→ Work order: What lines below contain the string "agent"? List them all.

→ Given information:
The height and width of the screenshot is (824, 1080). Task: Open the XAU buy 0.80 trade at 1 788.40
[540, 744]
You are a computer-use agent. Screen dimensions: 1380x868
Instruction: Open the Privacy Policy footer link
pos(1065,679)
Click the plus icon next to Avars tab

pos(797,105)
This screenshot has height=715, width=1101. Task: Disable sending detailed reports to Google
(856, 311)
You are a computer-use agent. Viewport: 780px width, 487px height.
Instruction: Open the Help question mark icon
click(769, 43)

...

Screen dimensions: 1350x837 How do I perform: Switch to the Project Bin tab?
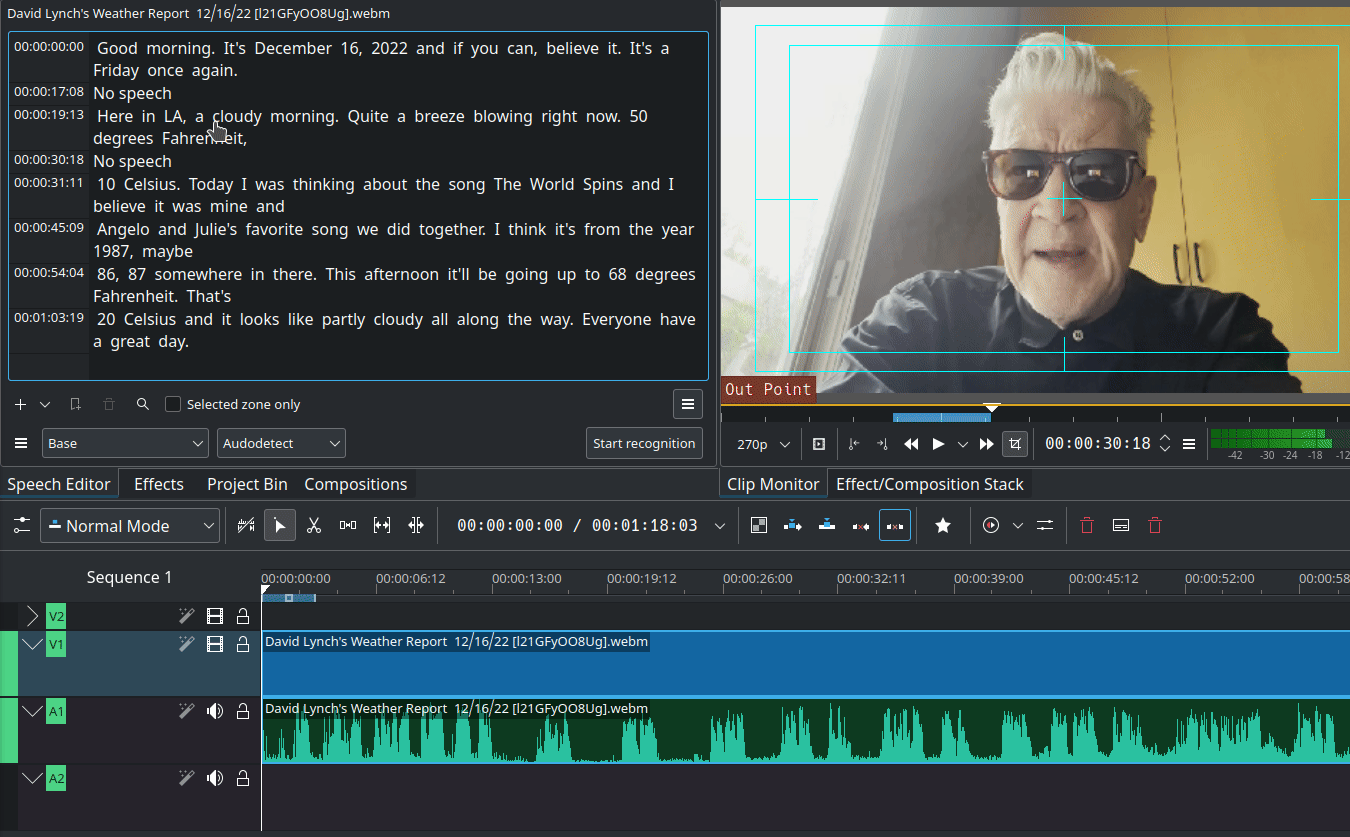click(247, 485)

→ The completed task:
You are a computer-use agent. Screen dimensions: 1380x868
You are a computer-use agent. Viewport: 780px width, 487px height.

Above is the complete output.